The final step of the eight years of persistence technical and legal operations occurred on March 5, 2020, when the company acquired permission from the US District Court for the Eastern district of New York to control the Infrastructure of the Necurs Botnet:
“With this legal action and through a collaborative effort involving public-private partnerships around the globe, Microsoft is leading activities that will prevent the criminals behind Necurs from registering new domains to execute attacks in the future.”
Necurs Botnet was firstly spotted back in 2012 and is believed to be compiled by Russian cybercriminals. Over the years, it was used in order to distribute various threats such as GameOVer Zeus, Locky ZeroAcces, and Dridex. During the period, the Necurs affected over 9 million devices.

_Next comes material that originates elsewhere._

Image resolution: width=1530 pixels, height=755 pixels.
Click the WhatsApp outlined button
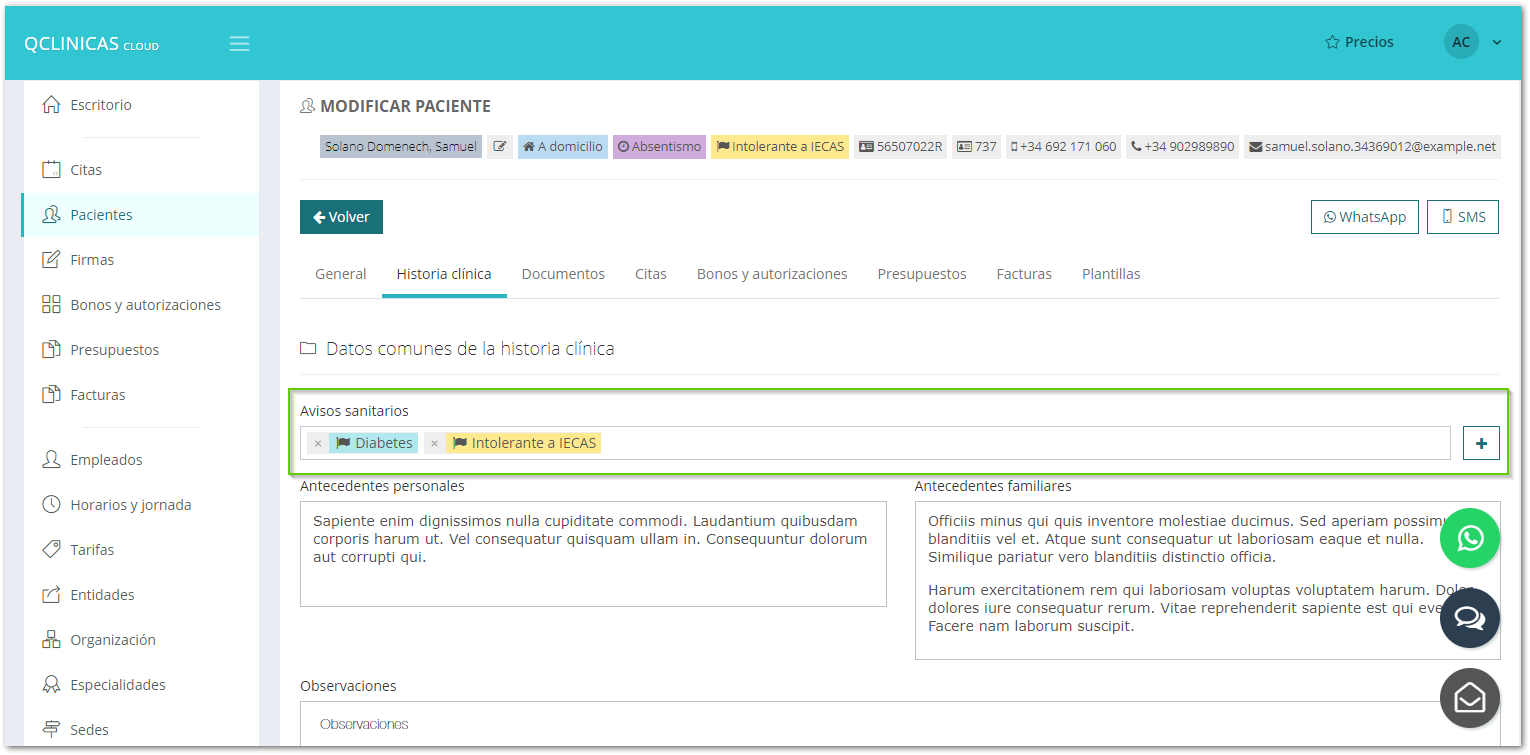tap(1364, 217)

Botnet is a network infected with malware. Cybercriminals have command and control over it. They can input command and communicate with the host from their remote servers. The servers are hosted by domains that are created by botnet’s generation algorithm, also known as DGA. This algorithm creates random domains that are pre-registered by the operators for months in advance. If this component is taken down, the servers are no longer been supported and consequently ends up the Necurs operators to send any command on the network -what exactly the Microsoft and their partners did:
“We were then able to accurately predict over six million unique domains that would be created in the next 25 months. Microsoft reported these domains to their respective registries in countries around the world so the websites can be blocked and thus prevented from becoming part of the Necurs infrastructure. By taking control of existing websites and inhibiting the ability to register new ones, we have significantly disrupted the botnet.”
As per Tom Burl, Microsoft’s corporate Vice President, the victims of the botnet were tracked to almost every country in the world. Each infected device sent out 3.8 million spam emails to 40.6 million victims over the 58 days alone. The countries like India, Indonesia, Turkey, Vietnam and Mexico are the ones having the most number of users infected.
The botnet was used for hiring purpose as well. The malicious actors used the botnet for variety of purposes like distributing malware like ransomware, cryptominers, RATS, data stealers and etc, initiating DoS attack to disrupt the operations of the domains as well as stealing the confidential data such as logins and passwords and banking related information.